Para o economista e professor do Insper Sergio Firpo, como essas cidades têm grandes dificuldades de gerar emprego, ficam à margem do crescimento econômico. Sem geração de renda, os moradores ficam mais dependentes do benefício do que em locais com economia mais ativa. “Os municípios mais pobres no Brasil são aqueles em que há muita gente fora da força de trabalho, ou na informalidade, e pouca gente no setor formal. Não é surpreendente que o número de beneficiários seja maior do que o de trabalhadores formais”.

Para Freire, programas de transferência de renda como o Bolsa Família e o Auxílio Brasil são fundamentais para estimular a economia dessas localidades, mas insuficientes para, sozinhos, alterar significativamente o cenário. “Essas políticas têm a capacidade de fomentar principalmente o comércio e uma série de serviços, e por isso são tão importantes. Mas, até que isso se traduza em maior formalidade e se reflita no mercado de trabalho, não é algo rápido.”

Daniel Duque, economista e pesquisador do FGV Ibre (Instituto Brasileiro de Economia, da Fundação Getulio Vargas), lembra que o fenômeno não acontece apenas na zona rural. “Apesar de a informalidade ser um problema maior em regiões rurais e menos densas, nas grandes cidades das regiões metropolitanas há uma carência muito grande de emprego de qualidade dentro da formalidade.”

Ele afirma que os trabalhadores com baixo nível de rendimento procuram trabalho na metrópole, onde há mais oportunidades, mas não consegue arcar com os custos da moradia nessas regiões. “Esses trabalhadores, muito provavelmente, vão precisar acessar um programa social para complementar a renda”.

BENEFICIÁRIOS SUPERAM TRABALHADORES CLT EM 12 ESTADOS

No agregado por estado, o total de benefícios supera o de empregos com carteira assinada em 12 unidades federativas, todas elas das regiões Norte (Acre, Amazonas, Amapá e Pará) e Nordeste (Alagoas, Bahia, Ceará, Maranhão, Paraíba, Pernambuco, Piauí e Sergipe).

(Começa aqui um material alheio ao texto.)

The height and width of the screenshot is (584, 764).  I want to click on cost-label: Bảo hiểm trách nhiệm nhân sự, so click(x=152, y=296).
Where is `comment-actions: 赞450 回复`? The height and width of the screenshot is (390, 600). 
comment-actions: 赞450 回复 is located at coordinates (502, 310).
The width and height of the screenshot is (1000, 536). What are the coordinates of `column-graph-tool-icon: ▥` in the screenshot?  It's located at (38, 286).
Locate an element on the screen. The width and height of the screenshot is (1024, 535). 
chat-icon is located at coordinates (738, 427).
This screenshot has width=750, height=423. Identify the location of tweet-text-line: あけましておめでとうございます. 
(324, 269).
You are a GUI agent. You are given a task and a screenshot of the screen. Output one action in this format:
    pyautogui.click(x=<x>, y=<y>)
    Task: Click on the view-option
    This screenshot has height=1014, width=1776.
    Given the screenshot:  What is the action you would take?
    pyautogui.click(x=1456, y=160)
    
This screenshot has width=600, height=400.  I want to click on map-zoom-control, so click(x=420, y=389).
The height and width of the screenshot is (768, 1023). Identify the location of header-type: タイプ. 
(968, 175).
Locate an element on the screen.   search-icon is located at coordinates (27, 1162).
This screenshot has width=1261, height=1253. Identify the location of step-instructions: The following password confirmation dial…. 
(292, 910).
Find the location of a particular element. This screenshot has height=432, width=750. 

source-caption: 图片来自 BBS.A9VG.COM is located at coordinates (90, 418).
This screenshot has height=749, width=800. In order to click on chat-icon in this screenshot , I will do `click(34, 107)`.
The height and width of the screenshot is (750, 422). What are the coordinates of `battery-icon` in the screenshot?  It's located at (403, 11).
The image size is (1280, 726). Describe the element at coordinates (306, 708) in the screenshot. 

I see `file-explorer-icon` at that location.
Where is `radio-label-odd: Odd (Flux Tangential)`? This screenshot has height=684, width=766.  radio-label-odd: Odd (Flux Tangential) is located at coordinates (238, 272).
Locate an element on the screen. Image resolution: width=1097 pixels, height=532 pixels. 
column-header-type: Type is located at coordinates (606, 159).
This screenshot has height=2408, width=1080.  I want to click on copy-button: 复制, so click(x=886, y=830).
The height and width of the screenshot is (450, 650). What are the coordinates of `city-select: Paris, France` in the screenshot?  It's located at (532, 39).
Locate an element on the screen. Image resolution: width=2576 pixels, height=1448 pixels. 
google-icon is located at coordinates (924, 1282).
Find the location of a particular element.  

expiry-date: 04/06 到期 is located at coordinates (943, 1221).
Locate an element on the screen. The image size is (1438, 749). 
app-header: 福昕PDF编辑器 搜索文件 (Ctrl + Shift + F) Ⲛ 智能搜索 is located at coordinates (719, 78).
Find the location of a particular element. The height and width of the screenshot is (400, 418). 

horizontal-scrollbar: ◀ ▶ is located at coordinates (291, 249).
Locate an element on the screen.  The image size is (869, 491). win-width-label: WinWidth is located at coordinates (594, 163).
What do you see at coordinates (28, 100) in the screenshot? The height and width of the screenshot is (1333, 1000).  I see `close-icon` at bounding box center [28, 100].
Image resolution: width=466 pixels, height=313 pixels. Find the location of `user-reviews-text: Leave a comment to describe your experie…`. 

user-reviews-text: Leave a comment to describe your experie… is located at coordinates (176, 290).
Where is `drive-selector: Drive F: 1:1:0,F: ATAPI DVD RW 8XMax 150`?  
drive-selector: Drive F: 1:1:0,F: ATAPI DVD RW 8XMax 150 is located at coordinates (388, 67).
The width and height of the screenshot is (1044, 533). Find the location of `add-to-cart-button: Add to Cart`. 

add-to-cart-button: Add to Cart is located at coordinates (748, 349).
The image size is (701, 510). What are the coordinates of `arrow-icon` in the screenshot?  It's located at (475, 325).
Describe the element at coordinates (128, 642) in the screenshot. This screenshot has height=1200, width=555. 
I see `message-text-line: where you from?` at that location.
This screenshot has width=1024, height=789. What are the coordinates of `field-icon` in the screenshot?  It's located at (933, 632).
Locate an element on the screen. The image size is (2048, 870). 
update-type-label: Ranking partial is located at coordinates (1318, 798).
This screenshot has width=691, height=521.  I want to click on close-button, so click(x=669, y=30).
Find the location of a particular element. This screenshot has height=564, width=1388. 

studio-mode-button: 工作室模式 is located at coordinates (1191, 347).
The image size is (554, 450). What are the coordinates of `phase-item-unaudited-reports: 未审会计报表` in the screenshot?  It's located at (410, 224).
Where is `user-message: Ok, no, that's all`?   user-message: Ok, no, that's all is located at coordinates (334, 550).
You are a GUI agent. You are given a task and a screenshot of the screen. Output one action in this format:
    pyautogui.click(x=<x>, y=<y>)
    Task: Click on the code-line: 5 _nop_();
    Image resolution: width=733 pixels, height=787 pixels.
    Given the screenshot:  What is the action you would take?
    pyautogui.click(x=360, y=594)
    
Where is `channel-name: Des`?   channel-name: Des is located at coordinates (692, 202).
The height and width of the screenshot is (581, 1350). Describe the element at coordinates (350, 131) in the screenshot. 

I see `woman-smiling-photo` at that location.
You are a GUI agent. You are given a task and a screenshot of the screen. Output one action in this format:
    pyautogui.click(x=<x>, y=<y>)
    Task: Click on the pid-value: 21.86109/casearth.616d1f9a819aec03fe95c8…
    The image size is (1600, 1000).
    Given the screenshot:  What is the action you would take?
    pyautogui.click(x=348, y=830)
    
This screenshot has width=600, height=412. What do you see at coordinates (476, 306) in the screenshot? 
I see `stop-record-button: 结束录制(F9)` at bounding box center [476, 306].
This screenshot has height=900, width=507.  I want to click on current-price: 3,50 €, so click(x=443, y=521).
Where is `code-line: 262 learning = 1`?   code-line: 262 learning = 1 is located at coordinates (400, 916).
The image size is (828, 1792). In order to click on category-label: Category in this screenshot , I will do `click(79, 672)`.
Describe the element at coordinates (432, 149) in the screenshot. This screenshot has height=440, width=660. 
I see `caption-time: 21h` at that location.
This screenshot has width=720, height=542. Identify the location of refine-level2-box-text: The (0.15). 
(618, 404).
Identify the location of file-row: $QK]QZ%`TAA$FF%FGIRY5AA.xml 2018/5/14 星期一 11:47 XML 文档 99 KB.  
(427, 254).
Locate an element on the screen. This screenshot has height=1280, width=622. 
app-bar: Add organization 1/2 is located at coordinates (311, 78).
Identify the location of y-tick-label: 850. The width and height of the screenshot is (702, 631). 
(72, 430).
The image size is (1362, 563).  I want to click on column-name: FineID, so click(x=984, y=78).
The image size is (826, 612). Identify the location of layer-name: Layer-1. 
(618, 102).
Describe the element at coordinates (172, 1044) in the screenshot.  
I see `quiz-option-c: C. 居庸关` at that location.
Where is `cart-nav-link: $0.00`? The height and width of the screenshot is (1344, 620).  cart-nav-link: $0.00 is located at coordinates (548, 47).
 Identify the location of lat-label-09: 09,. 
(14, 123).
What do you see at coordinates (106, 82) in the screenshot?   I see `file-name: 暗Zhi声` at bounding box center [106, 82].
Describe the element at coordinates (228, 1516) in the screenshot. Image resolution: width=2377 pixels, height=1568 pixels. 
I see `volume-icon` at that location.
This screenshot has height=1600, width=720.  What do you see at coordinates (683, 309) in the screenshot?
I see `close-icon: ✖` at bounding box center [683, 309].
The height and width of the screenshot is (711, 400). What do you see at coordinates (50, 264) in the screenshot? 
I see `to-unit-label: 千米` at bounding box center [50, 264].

São os mesmos estados no comparativo publicado em reportagem da Folha de abril.

Em cinco deles, a concessão de benefícios superou a melhoria das vagas formais. Amazonas, Piauí, Pernambuco, Sergipe e Bahia tiveram mais famílias cadastradas no programa desde então do que novos postos de trabalho criados. Em Alagoas, houve retração no número de empregos. Nos outros seis, o total de famílias atendidas pelo Auxílio cresceu, mas em menor proporção do que o de empregados. Em oito estados, a quantidade de famílias dependentes do Auxílio Brasil caiu em junho, se comparada com fevereiro.

De acordo com o balanço do Ministério da Cidadania, o auxílio, em junho, tinha um tíquete médio de R$ 405,48, considerando os benefícios extraordinários acumulados. Em agosto, as famílias passam a receber parcela mínima de R$ 600. Mas o acréscimo de R$ 200 —previsto para durar até dezembro— chegará defasado aos bolsos dos beneficiados, devido ao aumento da inflação.

Segundo o ministério, 2,2 milhões de famílias foram inscritas no Auxílio Brasil neste mês. Com isso, o benefício passa a contemplar 20,2 milhões de famílias no país. De acordo com os dados da Secretaria do Trabalho, o Brasil fechou o mês de junho com 42 milhões de postos de trabalho formais ocupados, o equivalente a 28% da população em idade economicamente ativa (dos 15 aos 65 anos).

A taxa de desocupação medida pelo IBGE (Instituto Brasileiro de Geografia e Estatística) no segundo trimestre deste ano foi de 9,3% da população (a menor para o período desde 2015), o equivalente a 10,1 milhões de pessoas. Já o trabalho informal era a realidade de 39,3 milhões de trabalhadores (maior número da série histórica do indicador), o equivalente a uma taxa de informalidade de 40% dos trabalhadores ocupados.

No segundo trimestre, o rendimento habitual do trabalho foi estimado em R$ 2.652, uma queda de 5,1% comparação com o segundo trimestre de 2021. À época, a renda média era de R$ 2.794.